**PROVIDED INFORMATION**

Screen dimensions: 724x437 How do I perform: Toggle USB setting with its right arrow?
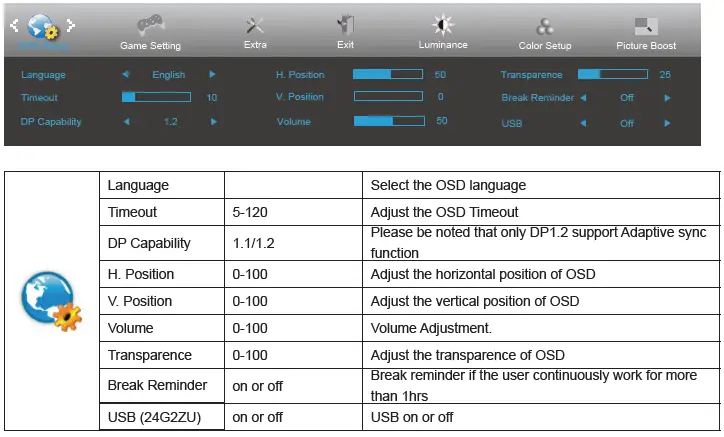point(667,123)
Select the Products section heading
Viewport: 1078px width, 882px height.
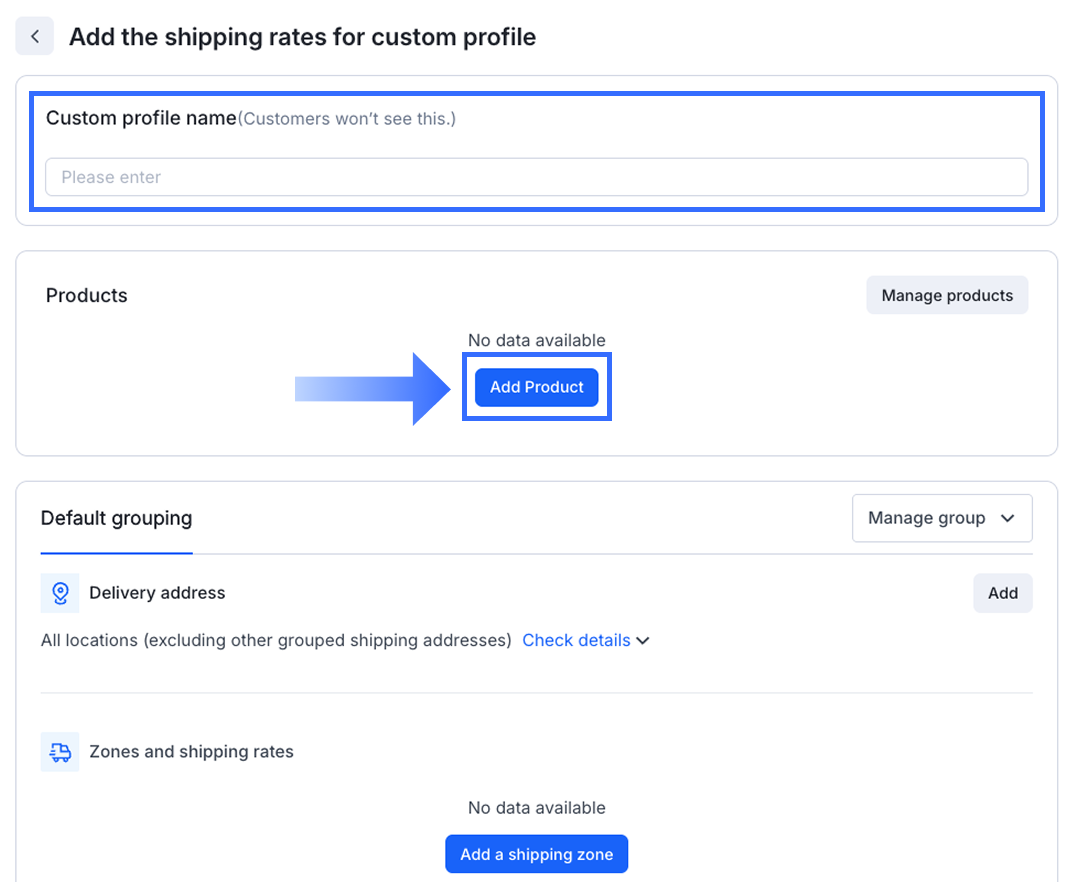coord(87,295)
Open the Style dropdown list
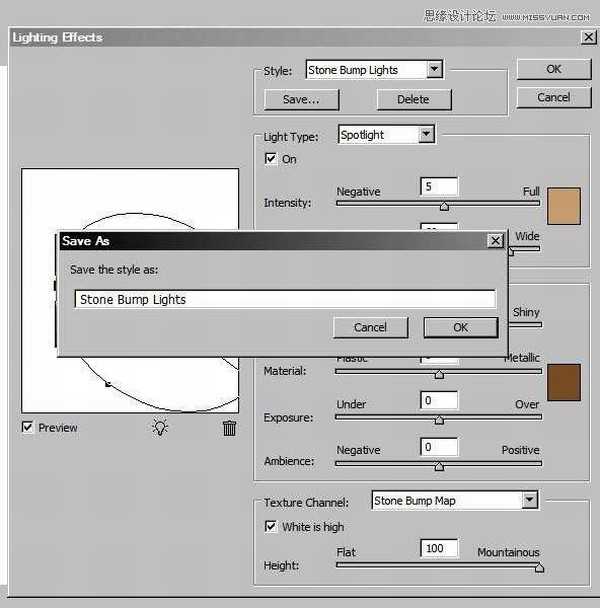The height and width of the screenshot is (608, 600). [x=433, y=70]
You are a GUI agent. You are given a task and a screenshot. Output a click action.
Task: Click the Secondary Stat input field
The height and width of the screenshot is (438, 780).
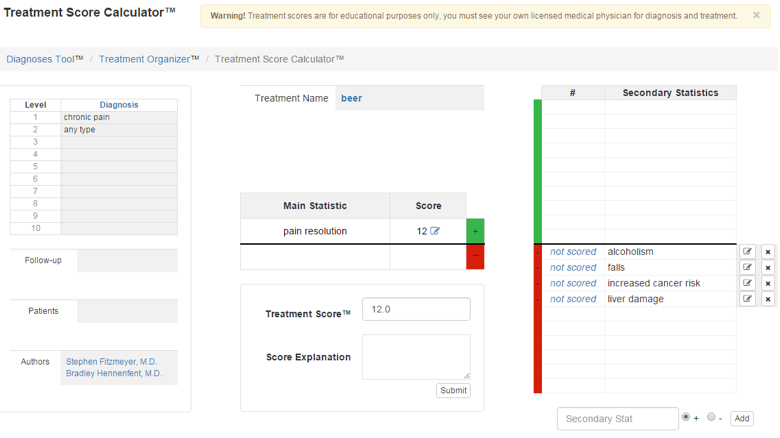617,419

**ABOUT THIS TASK**
Please print exactly the lines running from the line with "Open the Style dropdown list" through the final line of the material, and nothing more. Keep pictures out.

**EXERCISE ANSWER**
Open the Style dropdown list
The height and width of the screenshot is (608, 600). [x=433, y=70]
You are a GUI agent. You are given a task and a screenshot. Output a click action.
Task: Click the Secondary Stat input field
The height and width of the screenshot is (438, 780).
617,419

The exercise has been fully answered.